Maybe share your journey with a friend.

Maybe pray with the Psalmist, today’s Psalm. 

Psalm 25: 4-5 (CEB)

Make your ways known to me, Lord;

    teach me your paths.

Lead me in your truth—teach it to me—

    because you are the God who saves me.

        I put my hope in you all day long.

Maybe read it each morning or each evening.

We put our hope n God to help us make room in our lives for the holy, however the holy shows up.

I saw the Holy show up a couple weeks ago at Rahab’s Sisters Sparkle Party.   

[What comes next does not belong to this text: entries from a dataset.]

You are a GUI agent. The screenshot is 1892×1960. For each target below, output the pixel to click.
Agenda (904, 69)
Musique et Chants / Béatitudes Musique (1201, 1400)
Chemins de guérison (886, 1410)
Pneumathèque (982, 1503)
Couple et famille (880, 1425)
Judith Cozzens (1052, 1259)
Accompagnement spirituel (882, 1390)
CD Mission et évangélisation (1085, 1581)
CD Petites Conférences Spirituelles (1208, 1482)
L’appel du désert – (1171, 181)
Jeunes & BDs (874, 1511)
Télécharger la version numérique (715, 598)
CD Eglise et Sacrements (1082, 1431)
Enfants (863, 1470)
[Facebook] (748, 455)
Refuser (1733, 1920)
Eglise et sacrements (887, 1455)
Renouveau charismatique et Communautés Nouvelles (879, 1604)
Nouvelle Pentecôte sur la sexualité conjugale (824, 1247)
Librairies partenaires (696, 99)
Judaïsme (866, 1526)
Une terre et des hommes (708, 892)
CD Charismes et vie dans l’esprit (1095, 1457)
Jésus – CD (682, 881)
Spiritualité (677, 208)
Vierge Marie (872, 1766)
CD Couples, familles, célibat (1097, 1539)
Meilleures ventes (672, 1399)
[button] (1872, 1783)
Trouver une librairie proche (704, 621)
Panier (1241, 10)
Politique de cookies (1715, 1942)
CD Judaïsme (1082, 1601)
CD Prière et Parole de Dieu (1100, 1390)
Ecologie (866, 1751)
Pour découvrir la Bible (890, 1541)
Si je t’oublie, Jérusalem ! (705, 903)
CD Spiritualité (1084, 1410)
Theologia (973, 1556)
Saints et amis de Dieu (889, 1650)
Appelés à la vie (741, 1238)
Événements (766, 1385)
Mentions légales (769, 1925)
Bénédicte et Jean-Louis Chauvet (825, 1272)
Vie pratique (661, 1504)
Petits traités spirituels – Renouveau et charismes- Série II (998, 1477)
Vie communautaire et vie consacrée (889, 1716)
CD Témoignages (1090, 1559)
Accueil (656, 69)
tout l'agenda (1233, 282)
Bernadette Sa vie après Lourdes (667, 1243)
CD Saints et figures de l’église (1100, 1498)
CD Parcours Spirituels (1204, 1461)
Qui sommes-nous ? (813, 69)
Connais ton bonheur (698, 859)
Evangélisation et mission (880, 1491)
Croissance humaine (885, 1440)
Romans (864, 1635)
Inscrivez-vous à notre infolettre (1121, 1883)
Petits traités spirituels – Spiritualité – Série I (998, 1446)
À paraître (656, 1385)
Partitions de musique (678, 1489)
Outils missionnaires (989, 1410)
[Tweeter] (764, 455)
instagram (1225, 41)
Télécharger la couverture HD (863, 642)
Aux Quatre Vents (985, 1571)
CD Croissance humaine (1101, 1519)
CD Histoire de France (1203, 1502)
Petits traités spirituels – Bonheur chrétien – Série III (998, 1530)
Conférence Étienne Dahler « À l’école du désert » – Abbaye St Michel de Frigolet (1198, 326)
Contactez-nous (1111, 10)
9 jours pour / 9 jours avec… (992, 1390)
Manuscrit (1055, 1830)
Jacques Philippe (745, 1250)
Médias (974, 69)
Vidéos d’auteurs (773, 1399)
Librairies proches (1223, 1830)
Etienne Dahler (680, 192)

Rahab’s Sisters is a non-profit that rents space in our building to provide radical hospitality to Fem and Queer folks through: food, resource navigation, supplies, counseling, and a safe place to be.

How many of you got to see Rahab’s Sisters rearrangement of our space last week?

Rahab’s Sisters had their gala fundraiser, the Sparkle Party, here a couple of weeks ago and we got to play Innkeeper for them.  We didn’t really have a big enough room for their party, or the right kind of spaces, but we shared what we do have.  We let them move all the books and tables and old things into the lobby and make room in our old building to decorate and  celebrate the work of welcoming the Holy Family of our Fem and Queer neighbors.

I noticed that moving around all the things, and looking at all the pictures of their guests and the stories and supplies they displayed, gave some of you an idea for how we could repurpose this old building to do more good in the world.  How we could make more room for the ministries that our community needs.

It’s not a secret that we’ve been talking about trading places with Rahab’s Sisters in relationship to the building.  Selling them the building so they can have more responsibility and more use of the building, while we stay here and have less responsibility for the building, and more time for ministry.

I invite you this week to have conversations with your Church friends about what it might look like to make more room for the Holy in our ministries and our space use.

What room do we really need for the ministries that matter?

and 

How can we make room in our church for the Holy?